(EXERCISE INPUT)

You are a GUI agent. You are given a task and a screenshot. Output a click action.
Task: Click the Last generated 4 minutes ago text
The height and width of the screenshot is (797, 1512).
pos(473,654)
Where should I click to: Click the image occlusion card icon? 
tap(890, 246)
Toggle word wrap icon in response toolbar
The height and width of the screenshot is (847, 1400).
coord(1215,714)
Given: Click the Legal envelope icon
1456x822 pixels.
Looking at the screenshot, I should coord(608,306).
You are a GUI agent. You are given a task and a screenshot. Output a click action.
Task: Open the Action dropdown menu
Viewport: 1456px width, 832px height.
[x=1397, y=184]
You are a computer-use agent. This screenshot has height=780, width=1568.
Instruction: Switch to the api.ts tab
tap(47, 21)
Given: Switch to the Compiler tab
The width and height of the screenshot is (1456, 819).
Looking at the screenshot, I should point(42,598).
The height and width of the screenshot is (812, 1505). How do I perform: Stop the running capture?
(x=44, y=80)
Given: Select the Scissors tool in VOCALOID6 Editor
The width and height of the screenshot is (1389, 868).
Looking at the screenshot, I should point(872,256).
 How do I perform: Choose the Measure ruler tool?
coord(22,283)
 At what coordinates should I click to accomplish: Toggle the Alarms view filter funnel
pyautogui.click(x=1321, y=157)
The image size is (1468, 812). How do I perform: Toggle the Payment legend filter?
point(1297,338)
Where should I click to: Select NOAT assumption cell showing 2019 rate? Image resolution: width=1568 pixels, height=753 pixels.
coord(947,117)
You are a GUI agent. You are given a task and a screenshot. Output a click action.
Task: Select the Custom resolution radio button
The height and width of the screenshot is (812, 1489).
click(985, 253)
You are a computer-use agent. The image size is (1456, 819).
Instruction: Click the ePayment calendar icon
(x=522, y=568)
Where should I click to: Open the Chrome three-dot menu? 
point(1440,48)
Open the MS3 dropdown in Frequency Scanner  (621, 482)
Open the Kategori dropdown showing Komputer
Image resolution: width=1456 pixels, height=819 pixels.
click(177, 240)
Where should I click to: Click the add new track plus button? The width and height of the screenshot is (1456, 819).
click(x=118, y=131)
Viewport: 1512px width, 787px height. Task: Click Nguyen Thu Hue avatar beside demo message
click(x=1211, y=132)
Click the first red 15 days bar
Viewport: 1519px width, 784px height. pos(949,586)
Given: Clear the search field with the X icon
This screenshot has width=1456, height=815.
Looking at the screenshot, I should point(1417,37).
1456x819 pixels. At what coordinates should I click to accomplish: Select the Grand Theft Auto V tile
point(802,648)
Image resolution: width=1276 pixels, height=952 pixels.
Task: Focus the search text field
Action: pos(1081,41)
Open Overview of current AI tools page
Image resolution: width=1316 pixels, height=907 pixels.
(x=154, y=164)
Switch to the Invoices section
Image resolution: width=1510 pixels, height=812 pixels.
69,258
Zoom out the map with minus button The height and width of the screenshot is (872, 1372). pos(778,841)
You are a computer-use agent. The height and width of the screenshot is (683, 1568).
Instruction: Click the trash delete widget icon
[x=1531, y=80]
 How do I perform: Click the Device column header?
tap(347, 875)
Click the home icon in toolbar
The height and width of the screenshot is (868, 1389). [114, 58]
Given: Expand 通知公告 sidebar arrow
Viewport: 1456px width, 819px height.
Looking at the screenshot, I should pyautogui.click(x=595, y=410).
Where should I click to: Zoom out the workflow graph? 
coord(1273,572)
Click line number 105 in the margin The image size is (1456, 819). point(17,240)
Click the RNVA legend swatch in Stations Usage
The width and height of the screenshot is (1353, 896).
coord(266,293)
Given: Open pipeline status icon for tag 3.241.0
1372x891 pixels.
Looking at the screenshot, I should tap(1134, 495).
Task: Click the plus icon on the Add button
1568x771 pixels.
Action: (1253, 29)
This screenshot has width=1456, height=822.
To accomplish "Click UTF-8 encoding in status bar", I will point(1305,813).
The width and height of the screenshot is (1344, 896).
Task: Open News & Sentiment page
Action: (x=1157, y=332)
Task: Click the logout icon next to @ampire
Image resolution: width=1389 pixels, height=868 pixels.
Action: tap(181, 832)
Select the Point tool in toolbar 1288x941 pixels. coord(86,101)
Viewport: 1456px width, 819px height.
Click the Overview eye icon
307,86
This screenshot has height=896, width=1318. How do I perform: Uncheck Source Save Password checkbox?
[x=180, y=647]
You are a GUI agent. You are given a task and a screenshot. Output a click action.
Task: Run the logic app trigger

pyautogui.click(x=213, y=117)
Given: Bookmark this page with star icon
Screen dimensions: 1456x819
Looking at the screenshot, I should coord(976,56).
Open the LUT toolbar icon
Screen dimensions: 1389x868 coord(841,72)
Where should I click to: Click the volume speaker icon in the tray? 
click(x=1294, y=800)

(End EXERCISE INPUT)

REQUIRED WORK:
State the number of lines in the records that contain the string "with". Nothing else is needed.

ANSWER SPACE:
3